Instruction: Put each line of the entries into a JSON list of strings, one string per line, omitting blank lines.

[Text and item location entries]
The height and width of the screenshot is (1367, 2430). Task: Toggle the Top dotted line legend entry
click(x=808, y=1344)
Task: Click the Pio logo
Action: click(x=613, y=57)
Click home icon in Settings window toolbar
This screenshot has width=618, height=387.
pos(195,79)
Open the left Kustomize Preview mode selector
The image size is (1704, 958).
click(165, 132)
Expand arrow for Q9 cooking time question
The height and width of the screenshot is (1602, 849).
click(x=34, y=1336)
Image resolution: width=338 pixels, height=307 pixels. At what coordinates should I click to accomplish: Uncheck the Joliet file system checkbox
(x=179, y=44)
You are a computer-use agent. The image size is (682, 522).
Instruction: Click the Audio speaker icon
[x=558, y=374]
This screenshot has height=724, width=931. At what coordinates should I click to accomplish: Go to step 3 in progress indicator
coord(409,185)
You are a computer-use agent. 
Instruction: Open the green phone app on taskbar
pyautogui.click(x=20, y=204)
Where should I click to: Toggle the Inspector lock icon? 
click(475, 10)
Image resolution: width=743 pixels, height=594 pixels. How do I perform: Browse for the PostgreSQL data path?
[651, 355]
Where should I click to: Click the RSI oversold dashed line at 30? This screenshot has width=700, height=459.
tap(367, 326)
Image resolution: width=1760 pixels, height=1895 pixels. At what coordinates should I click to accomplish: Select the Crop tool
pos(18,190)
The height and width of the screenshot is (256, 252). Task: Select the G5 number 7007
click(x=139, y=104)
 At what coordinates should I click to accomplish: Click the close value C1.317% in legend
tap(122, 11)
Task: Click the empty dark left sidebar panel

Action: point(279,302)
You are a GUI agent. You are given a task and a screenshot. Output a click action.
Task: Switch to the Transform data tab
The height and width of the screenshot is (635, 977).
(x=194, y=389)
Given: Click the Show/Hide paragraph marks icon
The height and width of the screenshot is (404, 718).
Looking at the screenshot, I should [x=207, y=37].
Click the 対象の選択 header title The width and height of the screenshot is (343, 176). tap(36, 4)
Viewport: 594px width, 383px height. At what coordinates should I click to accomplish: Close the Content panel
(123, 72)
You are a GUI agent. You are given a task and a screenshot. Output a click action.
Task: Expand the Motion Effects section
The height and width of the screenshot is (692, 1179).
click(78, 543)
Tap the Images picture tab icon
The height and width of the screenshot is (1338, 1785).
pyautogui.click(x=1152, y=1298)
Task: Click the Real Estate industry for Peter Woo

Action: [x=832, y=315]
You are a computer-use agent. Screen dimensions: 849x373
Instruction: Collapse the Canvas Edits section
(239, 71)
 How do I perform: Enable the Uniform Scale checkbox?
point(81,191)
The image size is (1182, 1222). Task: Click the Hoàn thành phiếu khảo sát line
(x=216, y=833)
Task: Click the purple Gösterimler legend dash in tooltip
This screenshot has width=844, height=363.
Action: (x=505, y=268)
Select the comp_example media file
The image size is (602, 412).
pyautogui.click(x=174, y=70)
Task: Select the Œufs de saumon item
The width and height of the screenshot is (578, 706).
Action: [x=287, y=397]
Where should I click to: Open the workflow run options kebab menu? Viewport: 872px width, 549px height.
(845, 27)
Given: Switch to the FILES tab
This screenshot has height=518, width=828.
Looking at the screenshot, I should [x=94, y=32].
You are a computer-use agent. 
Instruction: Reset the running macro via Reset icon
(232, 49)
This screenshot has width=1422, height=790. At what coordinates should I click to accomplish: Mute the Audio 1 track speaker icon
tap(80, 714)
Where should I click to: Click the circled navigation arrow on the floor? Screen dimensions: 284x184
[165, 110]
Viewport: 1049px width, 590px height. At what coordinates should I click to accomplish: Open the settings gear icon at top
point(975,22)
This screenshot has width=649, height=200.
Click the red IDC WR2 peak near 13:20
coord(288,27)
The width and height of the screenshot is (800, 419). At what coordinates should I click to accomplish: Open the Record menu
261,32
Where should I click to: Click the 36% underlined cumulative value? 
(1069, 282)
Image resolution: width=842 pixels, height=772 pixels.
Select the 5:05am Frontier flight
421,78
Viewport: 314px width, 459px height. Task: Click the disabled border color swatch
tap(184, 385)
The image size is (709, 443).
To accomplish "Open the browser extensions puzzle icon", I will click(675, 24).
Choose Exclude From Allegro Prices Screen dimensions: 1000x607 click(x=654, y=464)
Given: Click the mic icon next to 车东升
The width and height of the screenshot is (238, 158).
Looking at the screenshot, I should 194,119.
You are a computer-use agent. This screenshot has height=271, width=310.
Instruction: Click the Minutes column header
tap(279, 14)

Response for this exercise:
[
  "The height and width of the screenshot is (1367, 2430). Task: Toggle the Top dotted line legend entry",
  "click(x=808, y=1344)",
  "Task: Click the Pio logo",
  "Action: click(x=613, y=57)",
  "Click home icon in Settings window toolbar",
  "This screenshot has width=618, height=387.",
  "pos(195,79)",
  "Open the left Kustomize Preview mode selector",
  "The image size is (1704, 958).",
  "click(165, 132)",
  "Expand arrow for Q9 cooking time question",
  "The height and width of the screenshot is (1602, 849).",
  "click(x=34, y=1336)",
  "Image resolution: width=338 pixels, height=307 pixels. At what coordinates should I click to accomplish: Uncheck the Joliet file system checkbox",
  "(x=179, y=44)",
  "You are a computer-use agent. The image size is (682, 522).",
  "Instruction: Click the Audio speaker icon",
  "[x=558, y=374]",
  "This screenshot has height=724, width=931. At what coordinates should I click to accomplish: Go to step 3 in progress indicator",
  "coord(409,185)",
  "You are a computer-use agent. ",
  "Instruction: Open the green phone app on taskbar",
  "pyautogui.click(x=20, y=204)",
  "Where should I click to: Toggle the Inspector lock icon? ",
  "click(475, 10)",
  "Image resolution: width=743 pixels, height=594 pixels. How do I perform: Browse for the PostgreSQL data path?",
  "[651, 355]",
  "Where should I click to: Click the RSI oversold dashed line at 30? This screenshot has width=700, height=459.",
  "tap(367, 326)",
  "Image resolution: width=1760 pixels, height=1895 pixels. At what coordinates should I click to accomplish: Select the Crop tool",
  "pos(18,190)",
  "The height and width of the screenshot is (256, 252). Task: Select the G5 number 7007",
  "click(x=139, y=104)",
  " At what coordinates should I click to accomplish: Click the close value C1.317% in legend",
  "tap(122, 11)",
  "Task: Click the empty dark left sidebar panel",
  "Action: point(279,302)",
  "You are a GUI agent. You are given a task and a screenshot. Output a click action.",
  "Task: Switch to the Transform data tab",
  "The height and width of the screenshot is (635, 977).",
  "(x=194, y=389)",
  "Given: Click the Show/Hide paragraph marks icon",
  "The height and width of the screenshot is (404, 718).",
  "Looking at the screenshot, I should [x=207, y=37].",
  "Click the 対象の選択 header title The width and height of the screenshot is (343, 176). tap(36, 4)",
  "Viewport: 594px width, 383px height. At what coordinates should I click to accomplish: Close the Content panel",
  "(123, 72)",
  "You are a GUI agent. You are given a task and a screenshot. Output a click action.",
  "Task: Expand the Motion Effects section",
  "The height and width of the screenshot is (692, 1179).",
  "click(78, 543)",
  "Tap the Images picture tab icon",
  "The height and width of the screenshot is (1338, 1785).",
  "pyautogui.click(x=1152, y=1298)",
  "Task: Click the Real Estate industry for Peter Woo",
  "Action: [x=832, y=315]",
  "You are a computer-use agent. Screen dimensions: 849x373",
  "Instruction: Collapse the Canvas Edits section",
  "(239, 71)",
  " How do I perform: Enable the Uniform Scale checkbox?",
  "point(81,191)",
  "The image size is (1182, 1222). Task: Click the Hoàn thành phiếu khảo sát line",
  "(x=216, y=833)",
  "Task: Click the purple Gösterimler legend dash in tooltip",
  "This screenshot has width=844, height=363.",
  "Action: (x=505, y=268)",
  "Select the comp_example media file",
  "The image size is (602, 412).",
  "pyautogui.click(x=174, y=70)",
  "Task: Select the Œufs de saumon item",
  "The width and height of the screenshot is (578, 706).",
  "Action: [x=287, y=397]",
  "Where should I click to: Open the workflow run options kebab menu? Viewport: 872px width, 549px height.",
  "(845, 27)",
  "Given: Switch to the FILES tab",
  "This screenshot has height=518, width=828.",
  "Looking at the screenshot, I should [x=94, y=32].",
  "You are a computer-use agent. ",
  "Instruction: Reset the running macro via Reset icon",
  "(232, 49)",
  "This screenshot has width=1422, height=790. At what coordinates should I click to accomplish: Mute the Audio 1 track speaker icon",
  "tap(80, 714)",
  "Where should I click to: Click the circled navigation arrow on the floor? Screen dimensions: 284x184",
  "[165, 110]",
  "Viewport: 1049px width, 590px height. At what coordinates should I click to accomplish: Open the settings gear icon at top",
  "point(975,22)",
  "This screenshot has width=649, height=200.",
  "Click the red IDC WR2 peak near 13:20",
  "coord(288,27)",
  "The width and height of the screenshot is (800, 419). At what coordinates should I click to accomplish: Open the Record menu",
  "261,32",
  "Where should I click to: Click the 36% underlined cumulative value? ",
  "(1069, 282)",
  "Image resolution: width=842 pixels, height=772 pixels.",
  "Select the 5:05am Frontier flight",
  "421,78",
  "Viewport: 314px width, 459px height. Task: Click the disabled border color swatch",
  "tap(184, 385)",
  "The image size is (709, 443).",
  "To accomplish \"Open the browser extensions puzzle icon\", I will click(675, 24).",
  "Choose Exclude From Allegro Prices Screen dimensions: 1000x607 click(x=654, y=464)",
  "Given: Click the mic icon next to 车东升",
  "The width and height of the screenshot is (238, 158).",
  "Looking at the screenshot, I should 194,119.",
  "You are a computer-use agent. This screenshot has height=271, width=310.",
  "Instruction: Click the Minutes column header",
  "tap(279, 14)"
]